Exploring Your Universe is UCLA’s annual science festival, educating and inspiring over 7,000 visitors each year! Launch bottle rockets, make comets, do chemistry and physics experiments, touch brains, see fossils, and much more! Exploring Your Universe will also offer planetarium shows, science talks, and telescope viewings! is free and appropriate for all ages!
SUNDAY, November 5, 2017
12:00 p.m. to 5:00 p.m.
Night-time activities until 8:00 p.m.
UCLA Court of Sciences
Please join us for this family-friendly day of science exploration at UCLA. Visit the event website for a full schedule and directions. Admission is free. All ages are welcome.

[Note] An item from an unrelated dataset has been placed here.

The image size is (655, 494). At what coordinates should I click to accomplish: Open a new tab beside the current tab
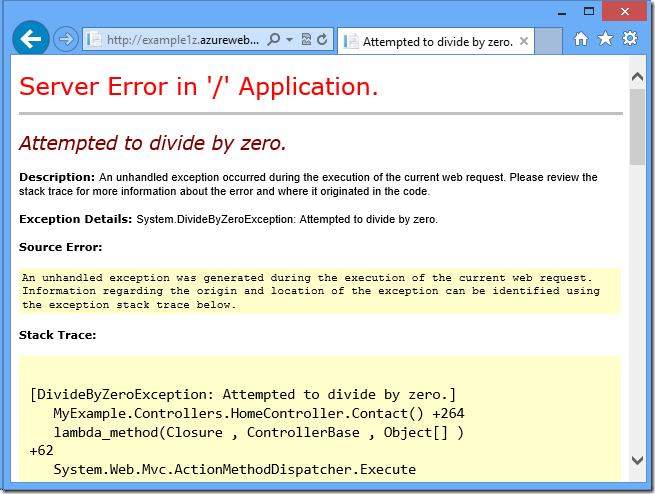tap(548, 41)
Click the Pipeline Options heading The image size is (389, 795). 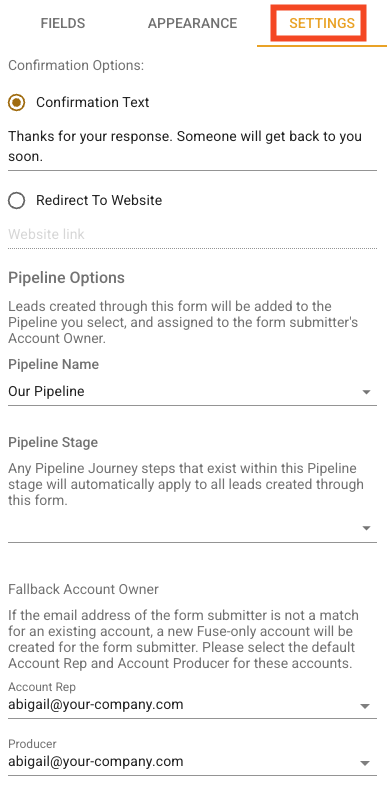tap(66, 278)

Parking is available for $12 in Lot 2 and Lot 8.

CSULB Colloquium- Oct 16

California State University Long Beach

Monday, October 16, 2017
11:15 am in PH1-223

(Refreshments served at 10:45am in HSCl-224)

Scanning Tunneling Microscopy of Graphene:  Hydrogen Desorption and Nitrogen Doping
Prof. Li Gao
California State University, Northridge

Scanning tunneling microscopy (STM) can provide atomic-scale insights into the properties of materials. Functionalization of graphene with adsorbates or dopants is important toward its practical applications. In this talk, I will discuss our recent STM studies of hydrogen-passivated graphene and nitrogen-doped graphene. First, we investigated electron-stimulated desorption of hydrogen from the graphene/SiC(0001) surface at room temperature. Two different desorption processes were observed. We also found that the curvature of graphene dramatically affects hydrogen desorption. Second, we investigated the synthesis of nitrogen doped graphene on metals from a nitrogen-containing sole precursor azafullerene. Three different metal surfaces have been used, including Ru(0001), Cu(111), and Ir(111). Our results indicate that azafullerene is an effective sole precursor for the controlled synthesis of nitrogen-doped graphene, and the growth substrate strongly influences the synthesis process and doping properties.